He listened to the voices around him, picking up the rhythm of the Russian, aware of how inadequate his own command of the language was. The street signs and the buses and the minimal advertising were all written in Cyrillic. He had never properly mastered the written language and he felt like a semi-literate as he had to stop and concentrate, carefully spelling out each sign.
According to his map, Praspekt Francyska Skaryny linked five of the main squares of the city. It was a wide, elegant street with buildings that looked as if they dated back to earlier centuries. Jake felt a lift of optimism–maybe the reports were wrong, and substantial parts of Sophia’s city remained–until he looked more closely and saw the telltale signs of pastiche.
Following Adam’s instructions, he crossed the street and found a series of cafés–an authentic-looking pizza establishment that boasted a wood-burning stove, a Spanish restaurant, and the Russian café that Adam had proposed as their meeting place.
He pushed open the door, and was greeted by a waiter in a red check waistcoat. The young man gave Jake the first smile he’d received that day. He had marked the Belarusians as dour–and they had probably marked him as a grinning fool. He gestured to the youth to wait and looked round quickly until he saw a man with grey hair and a beard watching him expressionlessly from a table in the back of the room.
‘There is my friend,’ he said in his halting Russian, thankful that Adam’s English, judging by their phone call, was good. He’d already found that there were few English speakers in Minsk.
The grey-haired man had risen to greet him. Jake went across. ‘I’m Jake Denbigh,’ he said.
‘Adam Zuygev,’ the man said. Then he smiled. ‘You wear the biker’s jacket.’
He had a cup of coffee in front of him, and ordered coffee for Jake. ‘This is our first meeting. We need vodka.’ He summoned the waiter again.
Jake didn’t want to drink this early in the day, but he didn’t demur. He let the waiter put a glass in front of him and fill it with clear, pungent liquid.
Adam raised his glass and said, ‘Cheers.’
Jake grinned and raised his in response. ‘Cheers,’ he said, and when Adam downed the vodka in one swallow, he did the same. He felt the liquid burn its way down his throat, and then felt the sudden lift as the alcohol entered his system.
To his relief, the other man didn’t order a refill. Instead, he pulled some papers out of his briefcase, and looked ready for business. He indicated their glasses. ‘Later,’ he said.
‘Later,’ Jake agreed. He didn’t mind getting wrecked in a good cause.
And Adam had worked hard for him. Jake had asked for all the information he could find about Sophia Yevanova and her family, about Kurapaty, about the perpetrators and about the victims. And about the Nazi occupation. Miss Yevanova might not want to talk about it, but Jake wanted to see what records were left.
‘I did not find all you wanted,’ Adam said, ‘but the archive…’ he pronounced it archeev ‘…committee at Hrodna have sent me these–’ He laid out photocopies of what looked like legal documents and certificates.

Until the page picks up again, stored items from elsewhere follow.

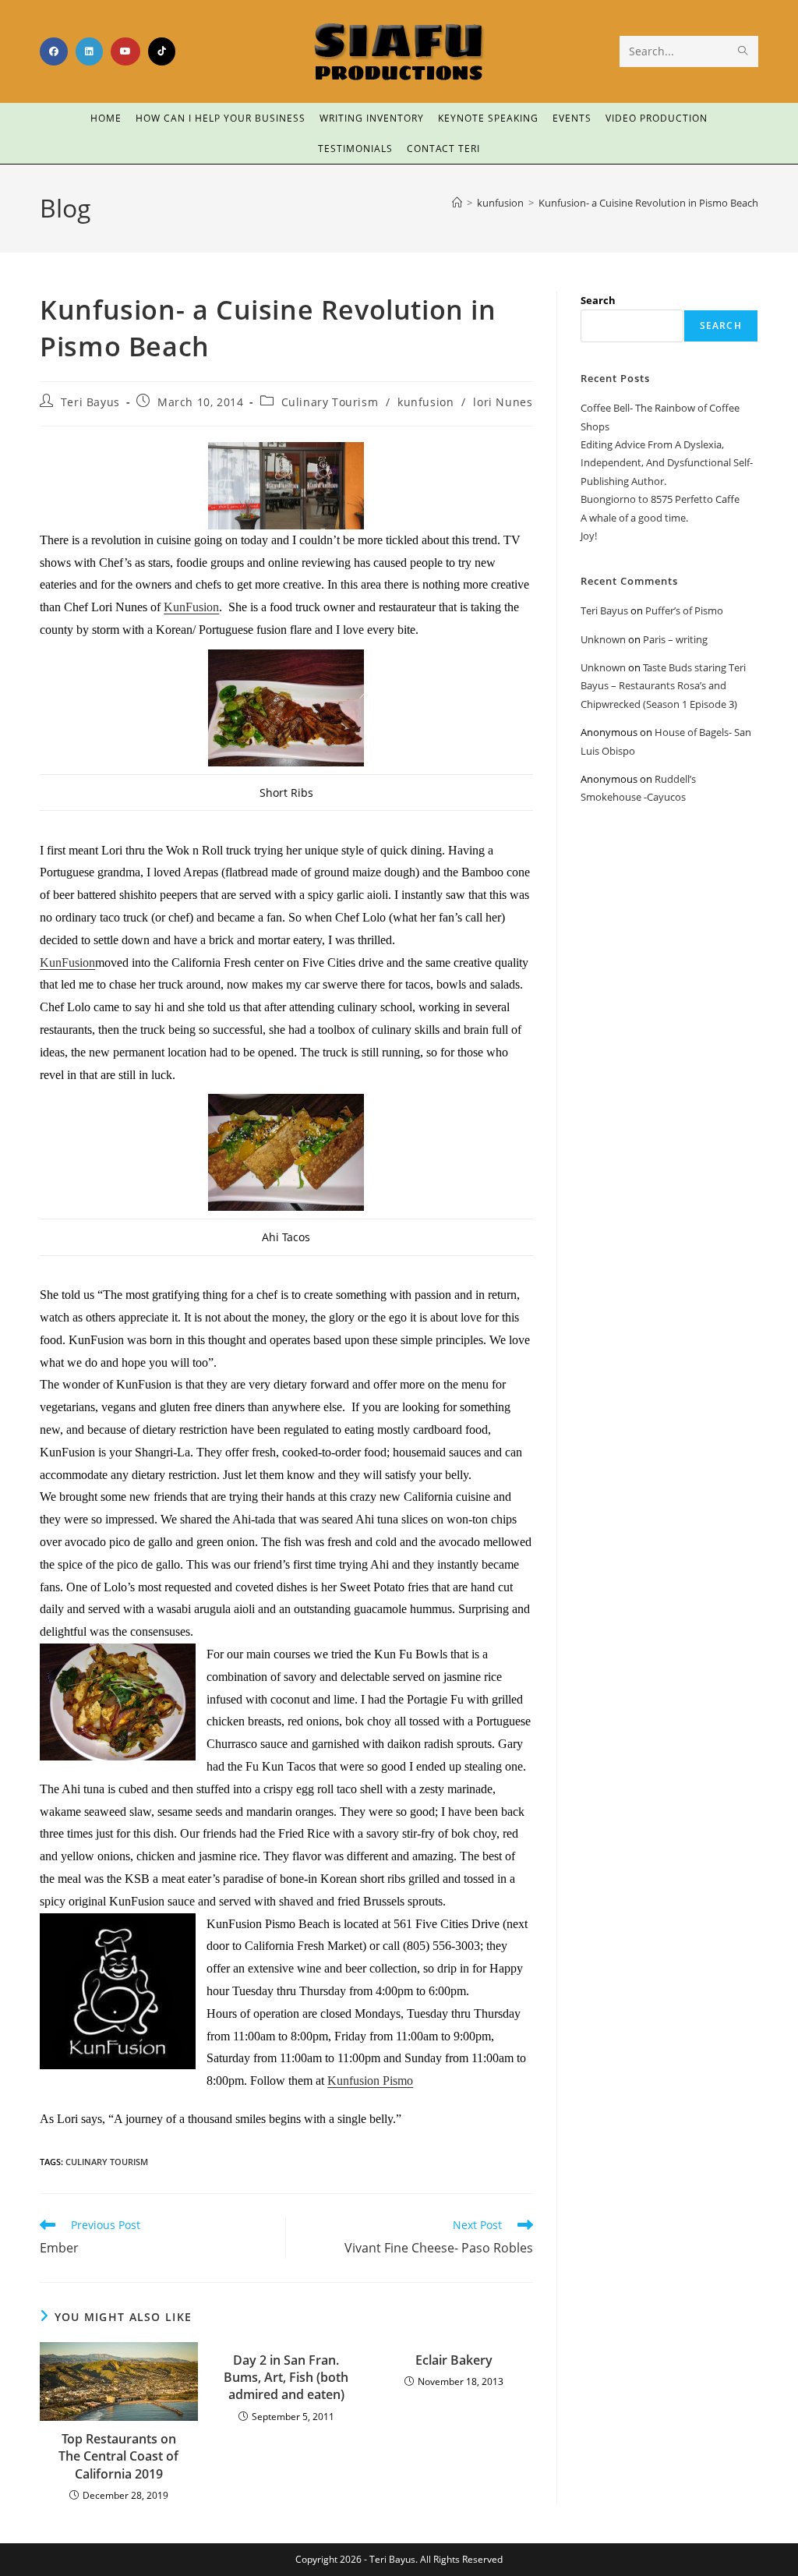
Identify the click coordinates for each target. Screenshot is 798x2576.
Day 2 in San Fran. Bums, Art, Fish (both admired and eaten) (286, 2377)
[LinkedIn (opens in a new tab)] (89, 51)
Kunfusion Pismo (370, 2080)
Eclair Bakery (454, 2360)
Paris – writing (675, 639)
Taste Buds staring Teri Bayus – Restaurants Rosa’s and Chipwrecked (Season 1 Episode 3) (663, 685)
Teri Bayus (90, 402)
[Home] (457, 203)
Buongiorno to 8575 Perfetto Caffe (660, 499)
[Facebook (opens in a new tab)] (54, 51)
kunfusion (425, 402)
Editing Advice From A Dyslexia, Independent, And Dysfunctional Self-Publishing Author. (667, 462)
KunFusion (191, 607)
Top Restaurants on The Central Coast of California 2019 (118, 2456)
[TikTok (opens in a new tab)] (161, 51)
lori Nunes (502, 402)
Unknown (603, 639)
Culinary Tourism (330, 402)
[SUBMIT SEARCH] (743, 51)
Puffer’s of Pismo (684, 610)
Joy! (589, 536)
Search (598, 300)
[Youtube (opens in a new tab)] (125, 51)
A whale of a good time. (634, 518)
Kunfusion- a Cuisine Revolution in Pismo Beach (648, 203)
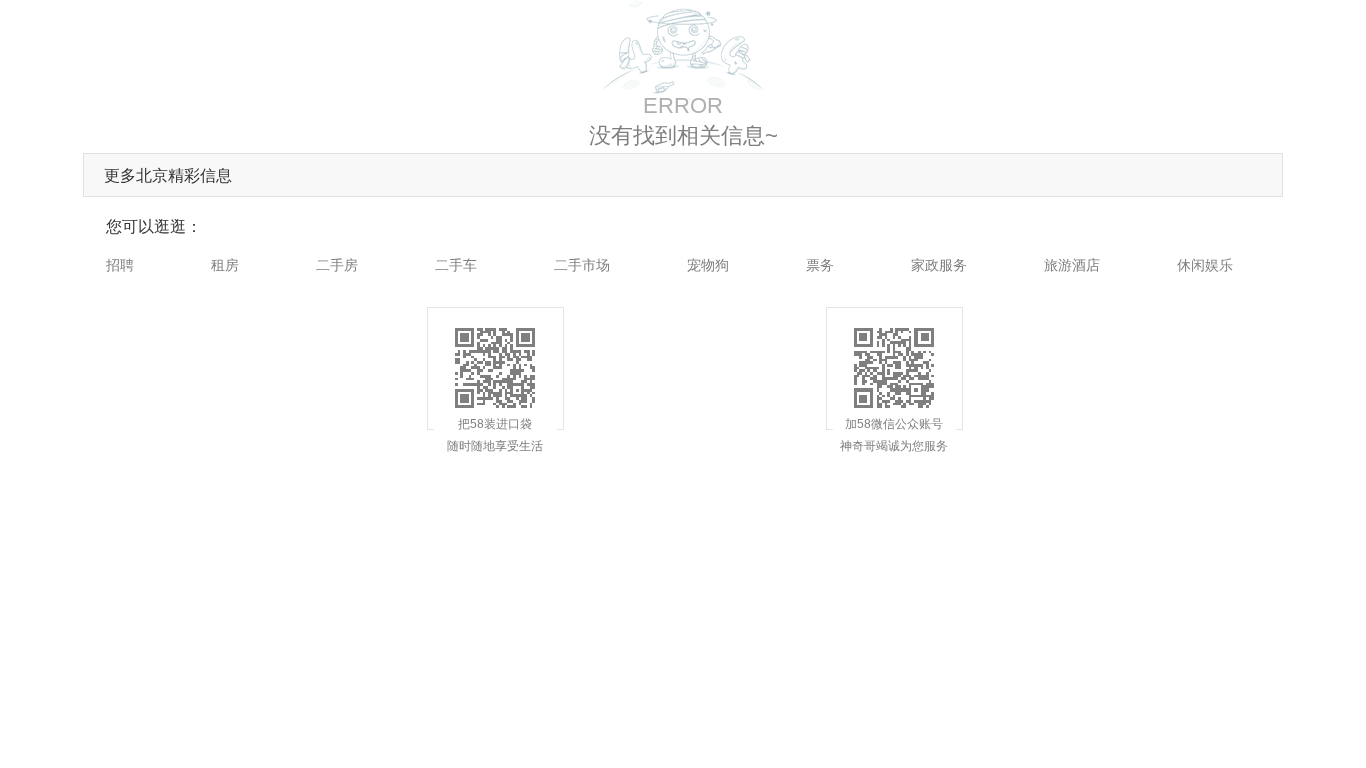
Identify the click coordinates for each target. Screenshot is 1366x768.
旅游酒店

Jake looked at them. The entries were handwritten in fine italic that was hard for him to read. Adam, watching him, smiled. ‘I have translated,’ he said. ‘See? Here–’ he showed Jake a certificate–‘is the birth of your lady Sophia Yevanova. And here, her cousin, Raina Yevanova. Now, we do not have public records of Sophia after 1945, but you may be sure that the KGB will have known where she went.’
Jake knew that Sophia Yevanova, as a post-war refugee and prisoner of the Nazis, would have faced re-education in a gulag had she returned home. ‘Her parents?’ he said. She had never said anything about what had happened to them. He wondered if they had known that their daughter had survived, and that they had a grandson.
Adam spread his hands. ‘Who knows? There are no records of them from before the invasion. They sent their child away–they may have been arrested, sent for re-education. Or…’ Or they might lie in the mass graves under the trees of the Kurapaty Forest. ‘So many records were destroyed.’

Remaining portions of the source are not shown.